The Gold Rush of the 21st century, for many small entrepreneurs, has been the creation of online stores. Profits can — and have — been made selling everything from homemade crafts to high-dollar electronics. And many of these businesses have been built from spare bedrooms and small offices around the world.

This post is the first in a new series by eCommerce expert, Bret Williams. Beginning with this article, he’ll take you through the process of planning and executing an SMB eCommerce operation. Even if you already sell online, you’ll find that re-evaluating your business could yield huge dividends.

We first dove into eCommerce in 2005, quickly growing a drop-shipping business from our front living room.

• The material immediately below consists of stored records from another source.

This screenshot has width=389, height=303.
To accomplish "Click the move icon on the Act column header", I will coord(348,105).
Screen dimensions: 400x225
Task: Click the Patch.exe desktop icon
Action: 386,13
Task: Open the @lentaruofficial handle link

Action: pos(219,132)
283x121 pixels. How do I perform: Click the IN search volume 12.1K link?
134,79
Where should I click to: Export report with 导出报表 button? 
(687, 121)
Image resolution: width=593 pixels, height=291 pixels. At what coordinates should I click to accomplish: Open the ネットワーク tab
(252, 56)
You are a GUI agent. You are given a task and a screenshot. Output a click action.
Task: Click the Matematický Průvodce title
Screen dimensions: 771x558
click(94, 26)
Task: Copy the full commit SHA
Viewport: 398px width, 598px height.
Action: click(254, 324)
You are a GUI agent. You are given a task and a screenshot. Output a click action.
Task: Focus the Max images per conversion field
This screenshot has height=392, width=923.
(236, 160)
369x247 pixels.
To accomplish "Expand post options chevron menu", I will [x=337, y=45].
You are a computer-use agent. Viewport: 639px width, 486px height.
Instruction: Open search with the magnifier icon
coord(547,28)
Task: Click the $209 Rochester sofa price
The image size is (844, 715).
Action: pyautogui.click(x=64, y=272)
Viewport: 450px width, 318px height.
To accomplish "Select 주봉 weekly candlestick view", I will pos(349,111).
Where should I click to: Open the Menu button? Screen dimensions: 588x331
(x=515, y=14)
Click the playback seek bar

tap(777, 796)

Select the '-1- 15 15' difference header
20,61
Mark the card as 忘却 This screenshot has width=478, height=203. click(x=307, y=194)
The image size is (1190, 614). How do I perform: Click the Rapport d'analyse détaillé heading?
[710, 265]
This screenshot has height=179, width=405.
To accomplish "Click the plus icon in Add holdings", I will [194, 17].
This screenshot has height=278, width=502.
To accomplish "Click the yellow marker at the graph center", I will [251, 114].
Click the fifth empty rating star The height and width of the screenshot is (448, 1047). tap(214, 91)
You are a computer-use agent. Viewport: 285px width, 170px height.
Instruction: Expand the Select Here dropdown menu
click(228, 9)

In four years, it not only made us a very nice living and reached the top positions in its niche, but we were able to sell it at a healthy multiple of net profit.

Thar’s Gold in Them Thar Hills

Despite — or, rather due to — the dominance of Amazon and others in the online commerce space, the opportunity to build and grow an online business is just as rich today as it ever was. And that’s not hyperbole. Just look at the growth of Shopify as an indicator of how many new online businesses are being created. In the fourth quarter of 2016, over 51,000 new merchant stores were created on its platform.

According to Statista, global eCommerce was just above $1.8 trillion last year. By 2021, they predict global eCommerce will top $4.5 trillion. That’s a huge growth in only the next three years.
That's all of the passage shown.